_Short exercise:_ Return every line of the listing below word for word, leaving out the pictures.

Recorded data:
════════

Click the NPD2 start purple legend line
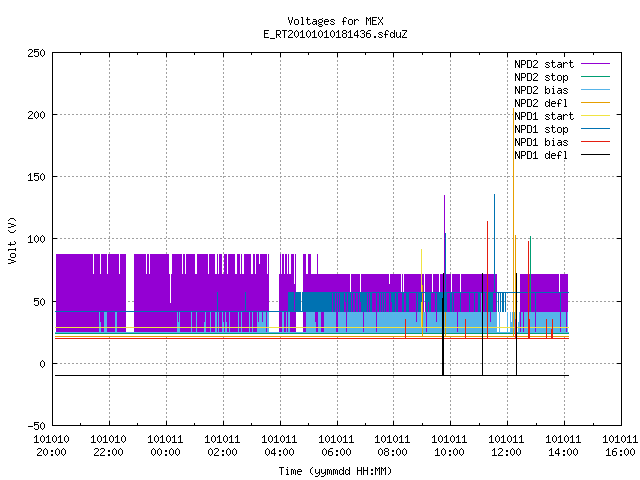This screenshot has height=480, width=640. (x=595, y=64)
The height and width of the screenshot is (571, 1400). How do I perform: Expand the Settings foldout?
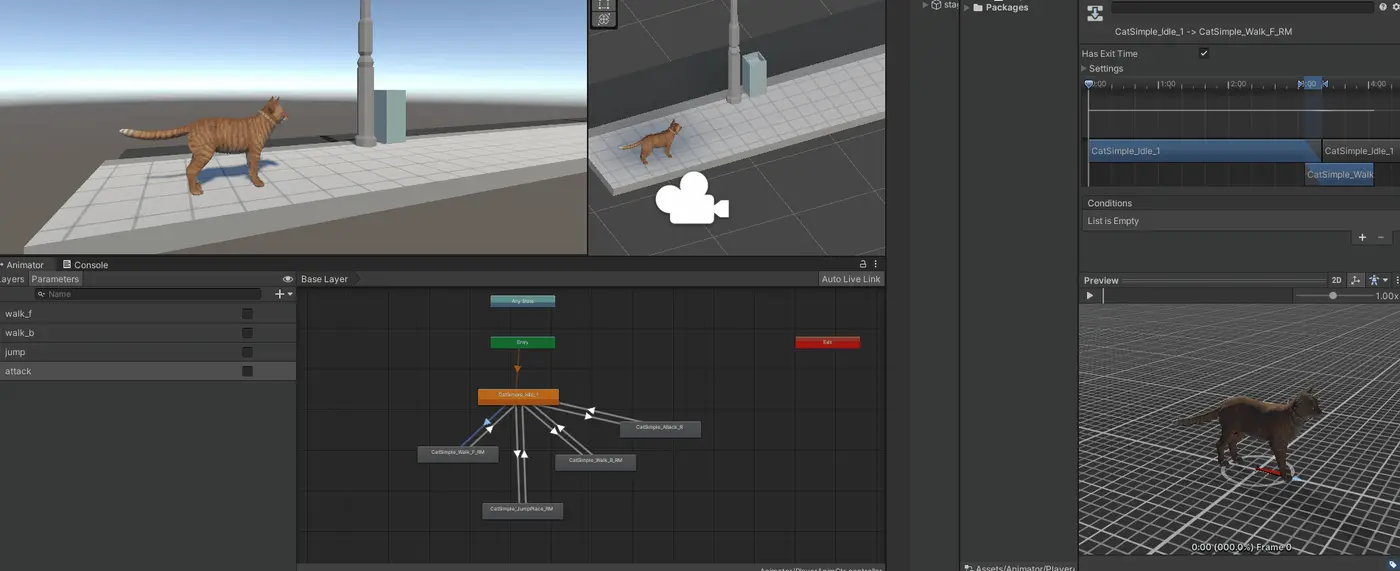1085,68
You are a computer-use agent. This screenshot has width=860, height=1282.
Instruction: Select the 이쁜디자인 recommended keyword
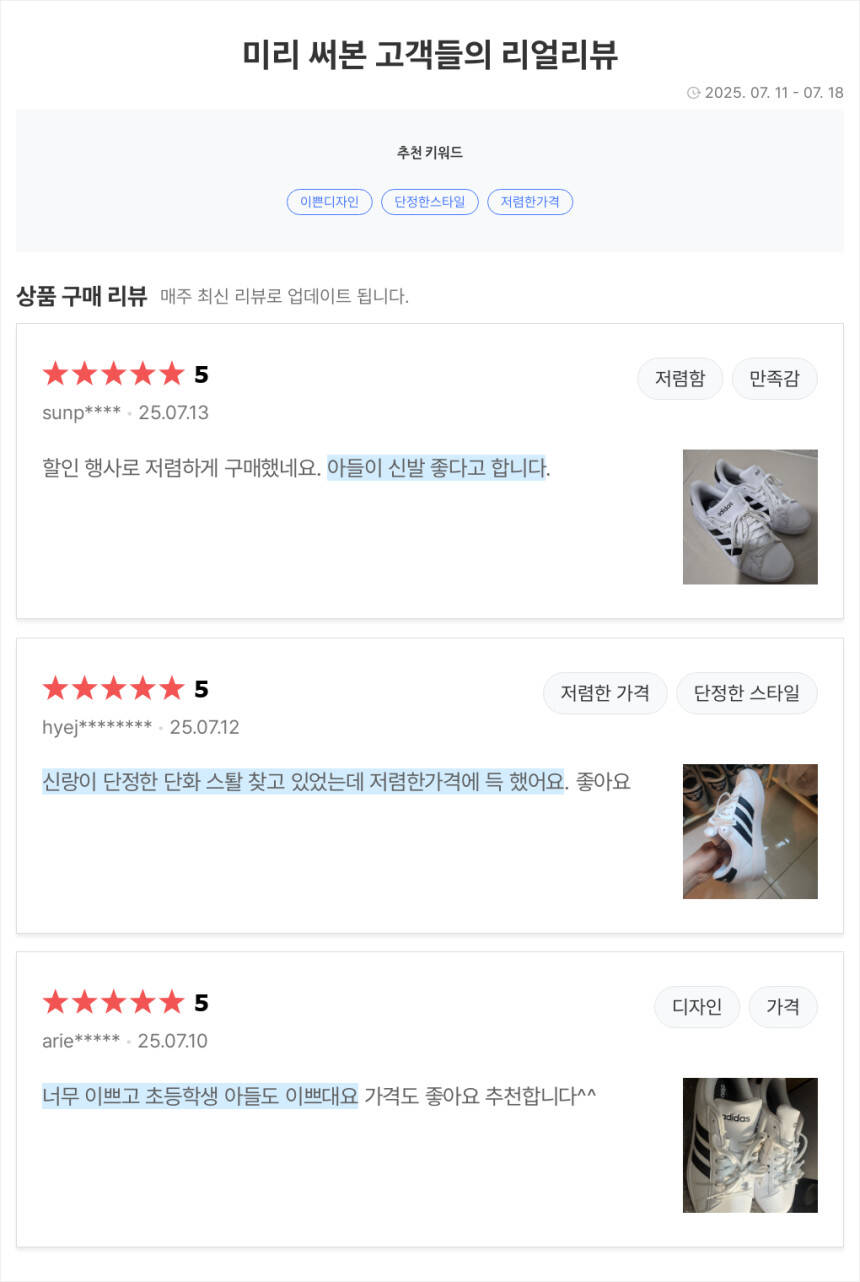[329, 202]
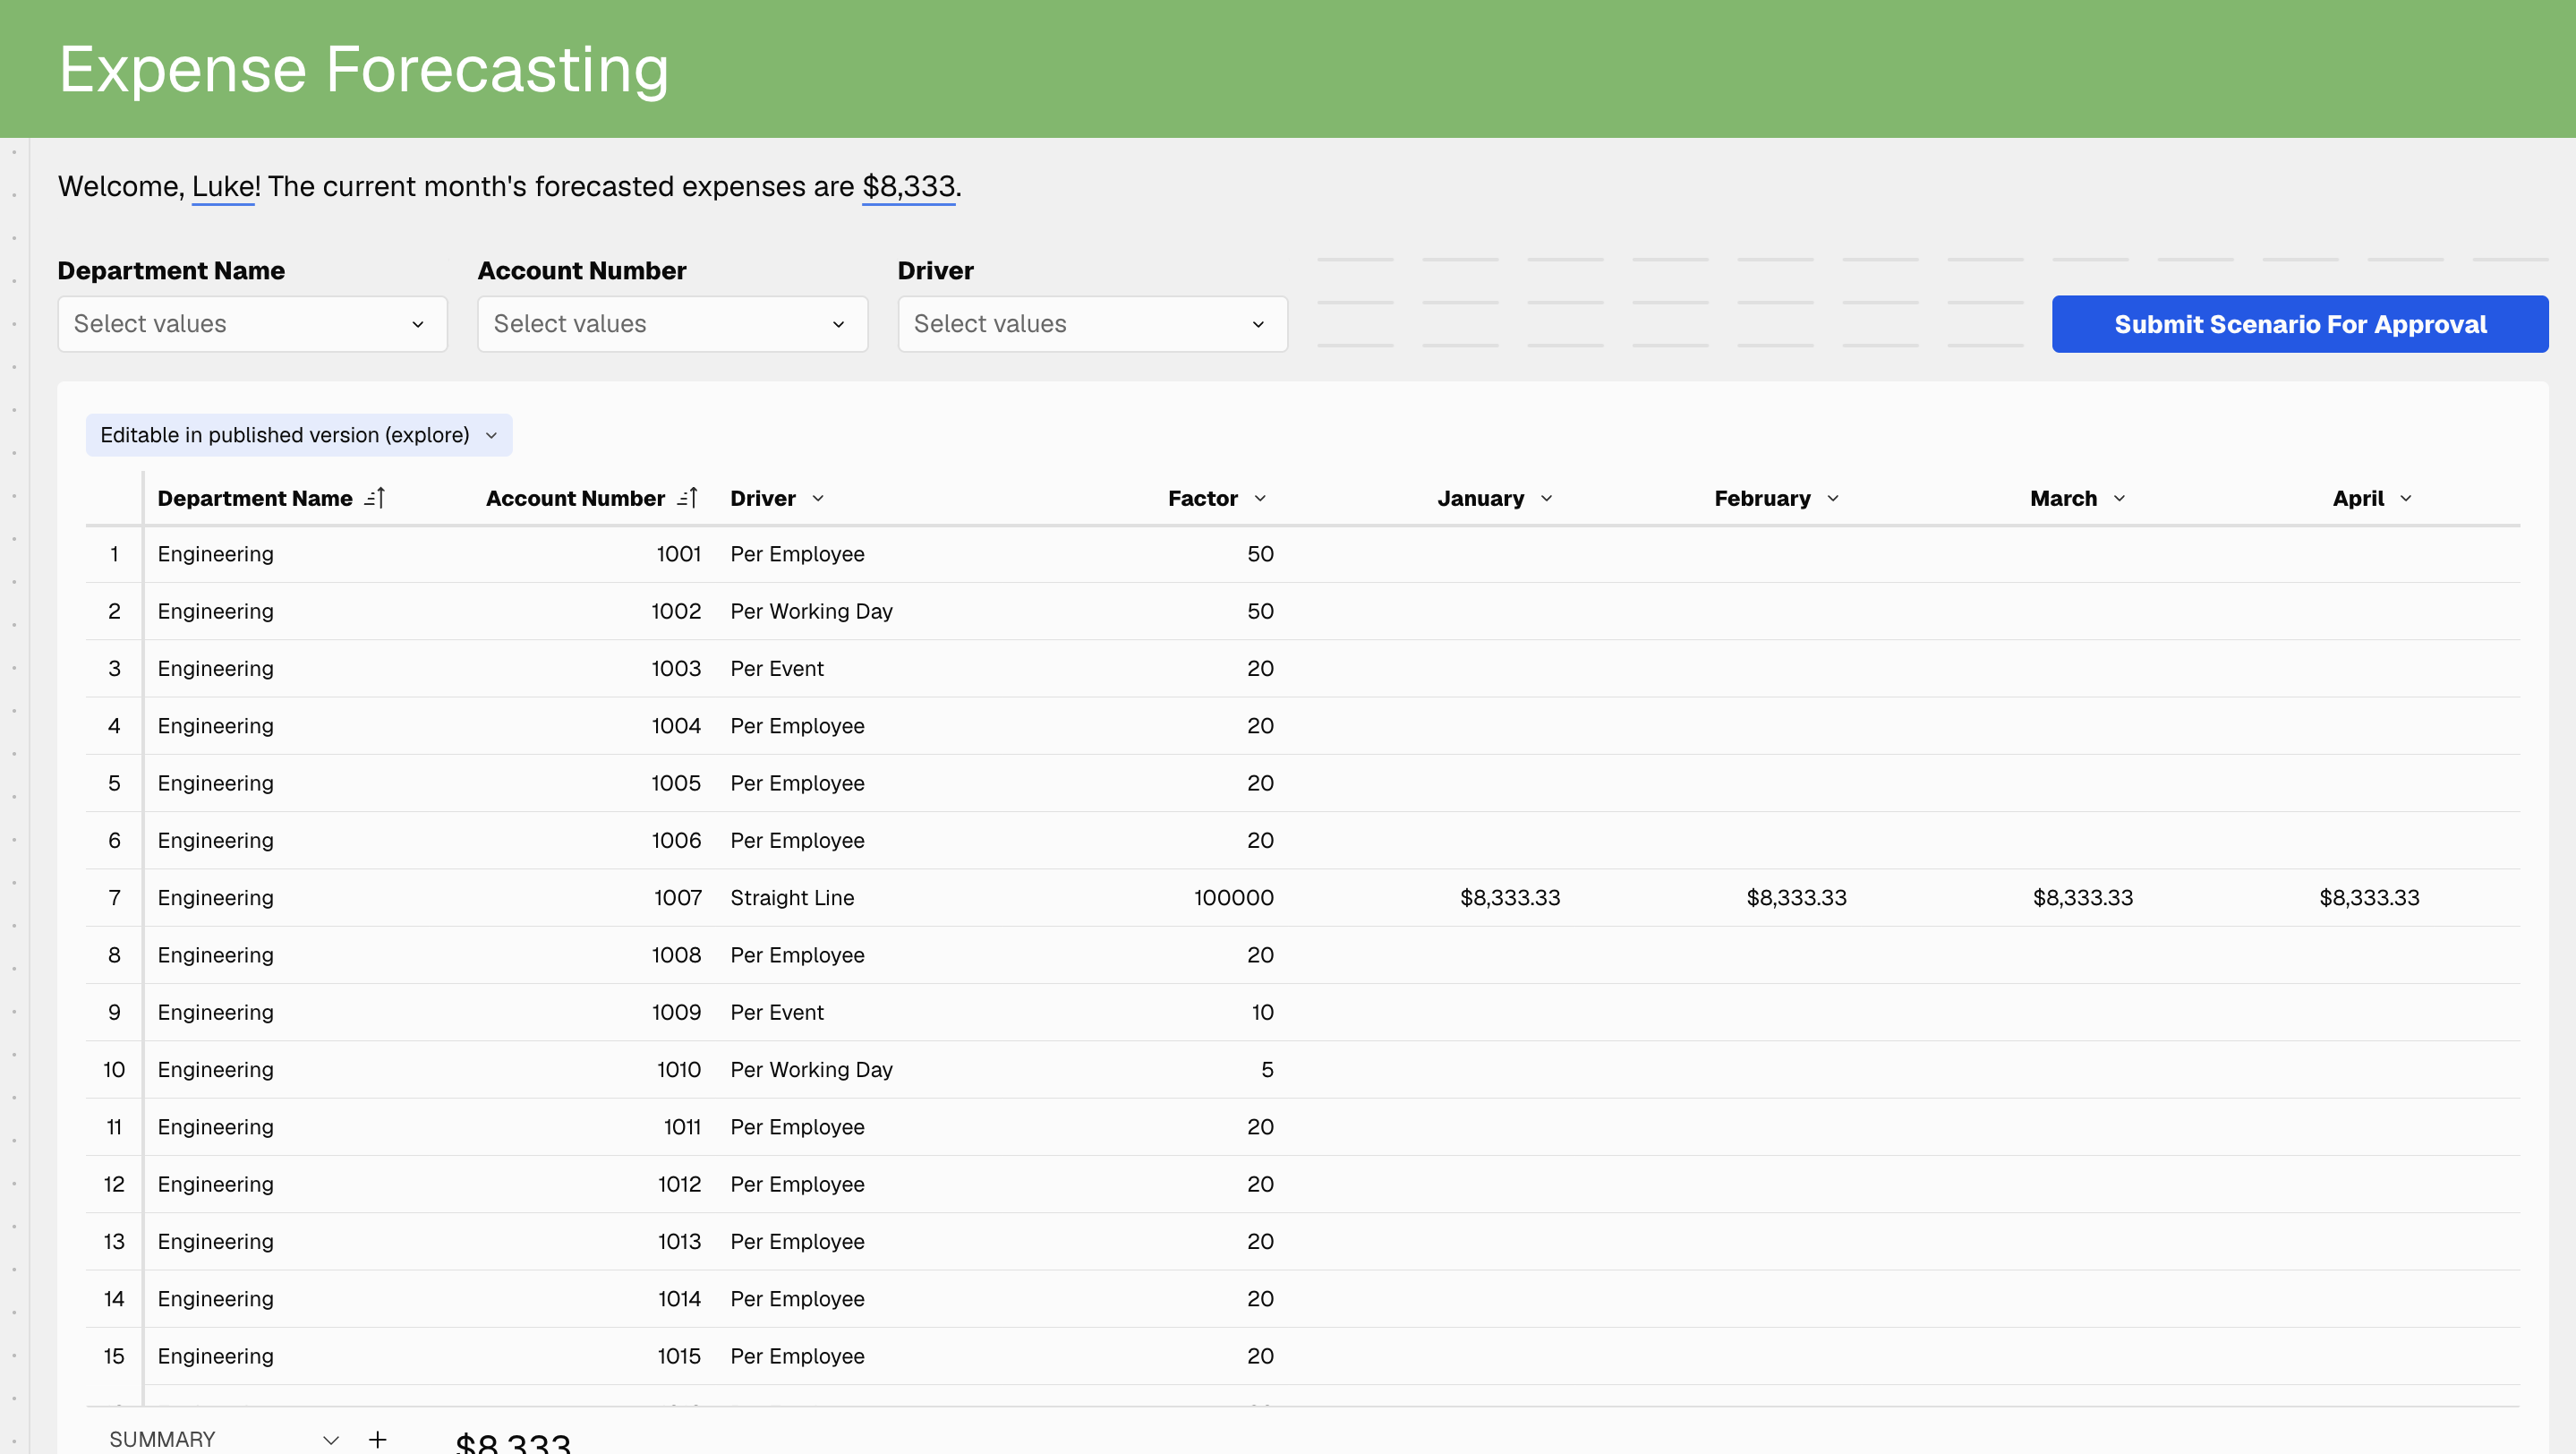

════════

_Written answer:_
Click the NPD2 start purple legend line
This screenshot has height=480, width=640. (x=595, y=64)
The height and width of the screenshot is (571, 1400). How do I perform: Expand the Settings foldout?
1085,68
You are a computer-use agent. This screenshot has width=860, height=1282.
Instruction: Select the 이쁜디자인 recommended keyword
[329, 202]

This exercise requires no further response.